** EXERCISE DATA **
----
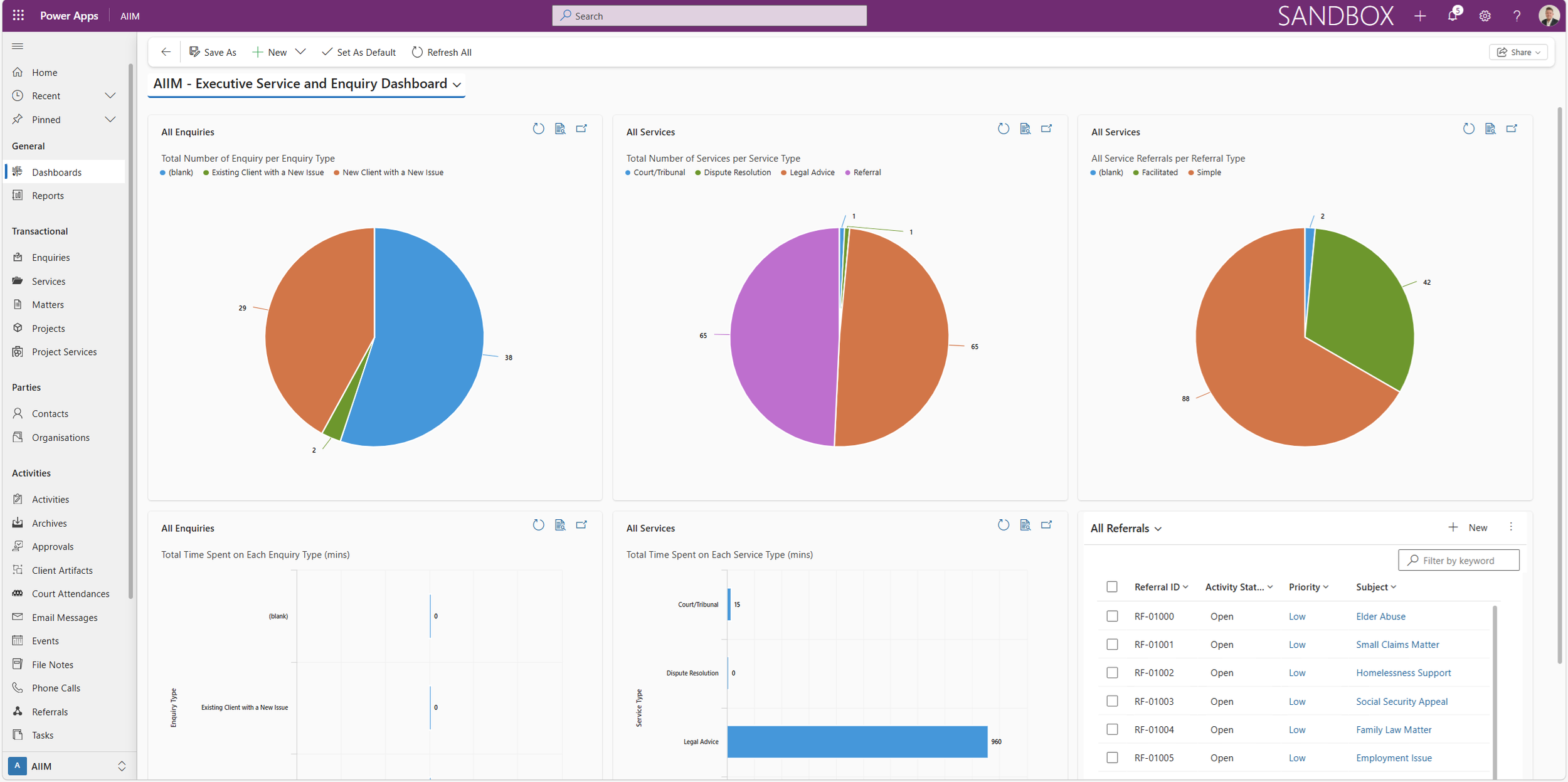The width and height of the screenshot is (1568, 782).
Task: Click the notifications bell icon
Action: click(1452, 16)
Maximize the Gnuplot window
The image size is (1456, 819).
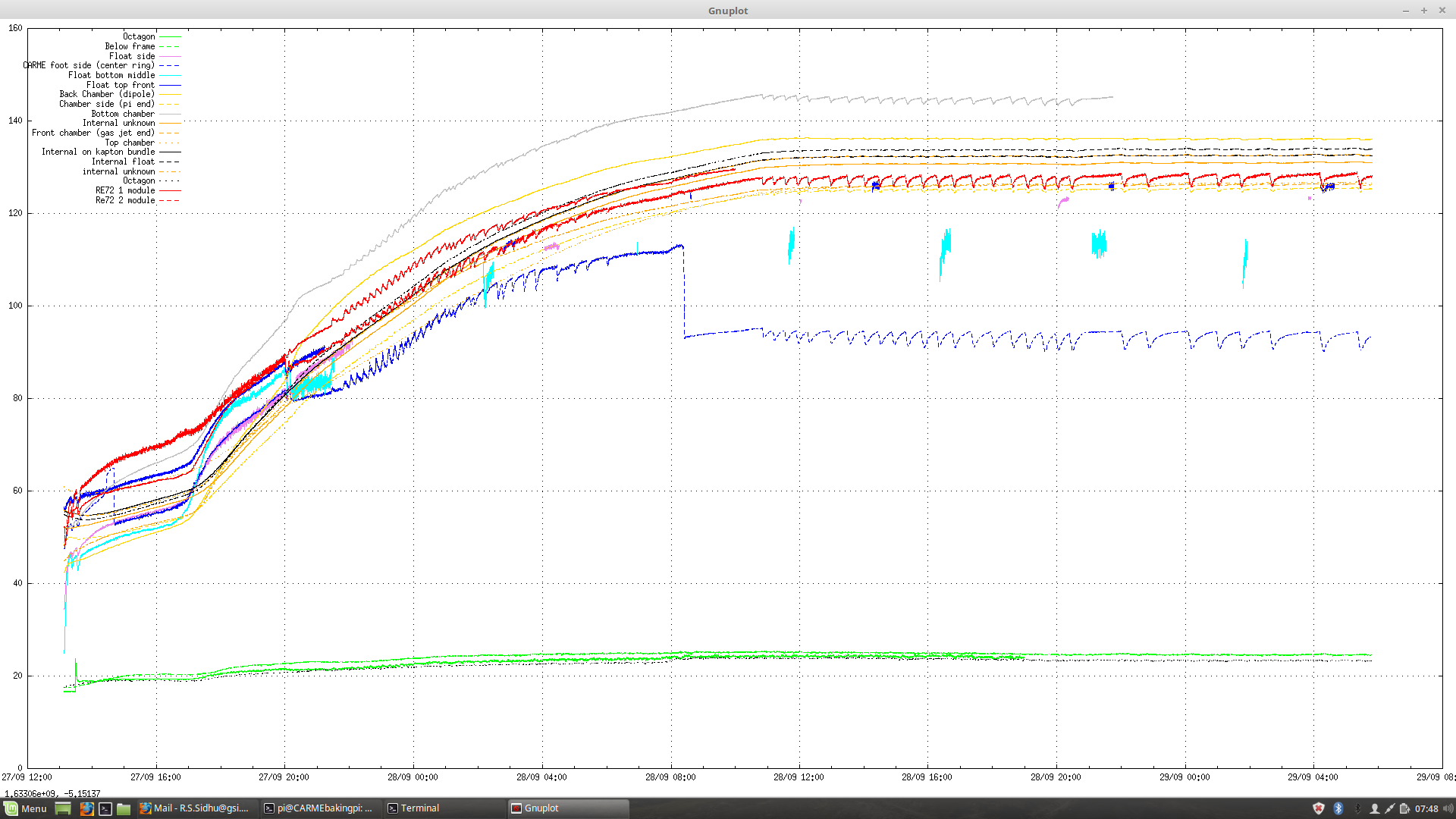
----
** EXERCISE DIRECTIONS **
Please reproduce exactly, and nothing more, the lines from the one containing "Maximize the Gnuplot window" through the last line of the entries, both included; pictures stay out.

** WRITTEN ANSWER **
Maximize the Gnuplot window
The image size is (1456, 819).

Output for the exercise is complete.